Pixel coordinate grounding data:
++++++++++

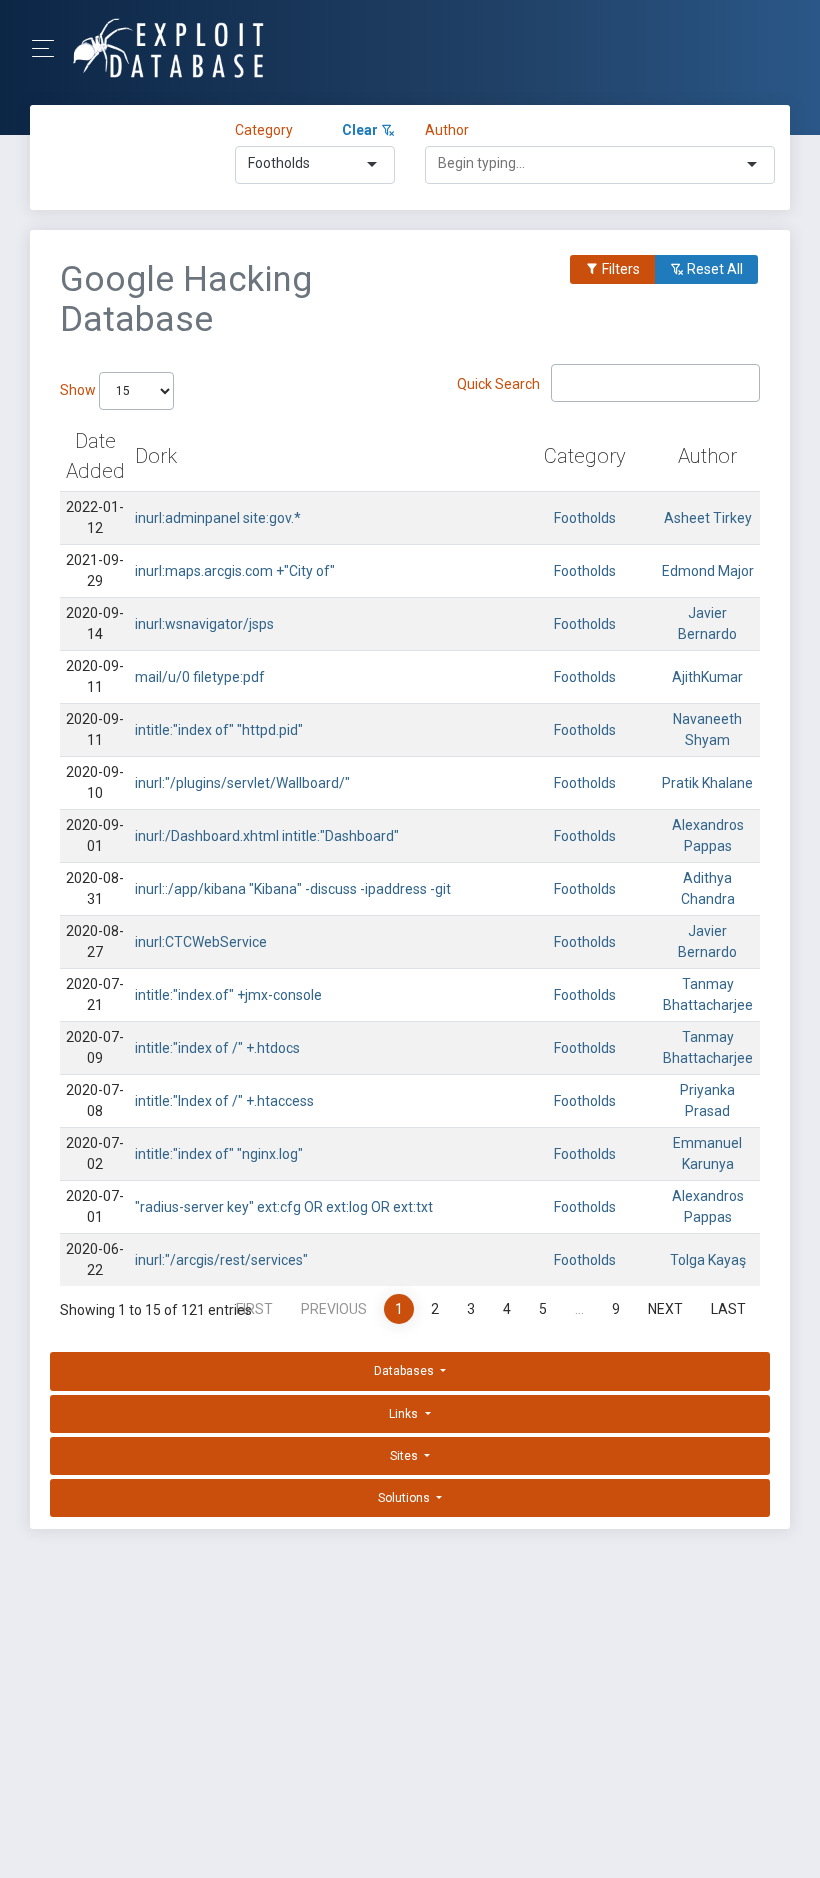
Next (665, 1309)
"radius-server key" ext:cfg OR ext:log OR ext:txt (284, 1207)
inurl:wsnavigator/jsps (204, 624)
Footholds (585, 518)
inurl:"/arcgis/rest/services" (221, 1260)
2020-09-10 (95, 782)
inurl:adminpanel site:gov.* (218, 518)
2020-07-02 (95, 1153)
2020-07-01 (95, 1206)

++++++++++

To do | The answer should be one number: how many lines in the data contain the word "inurl".

Result below | 3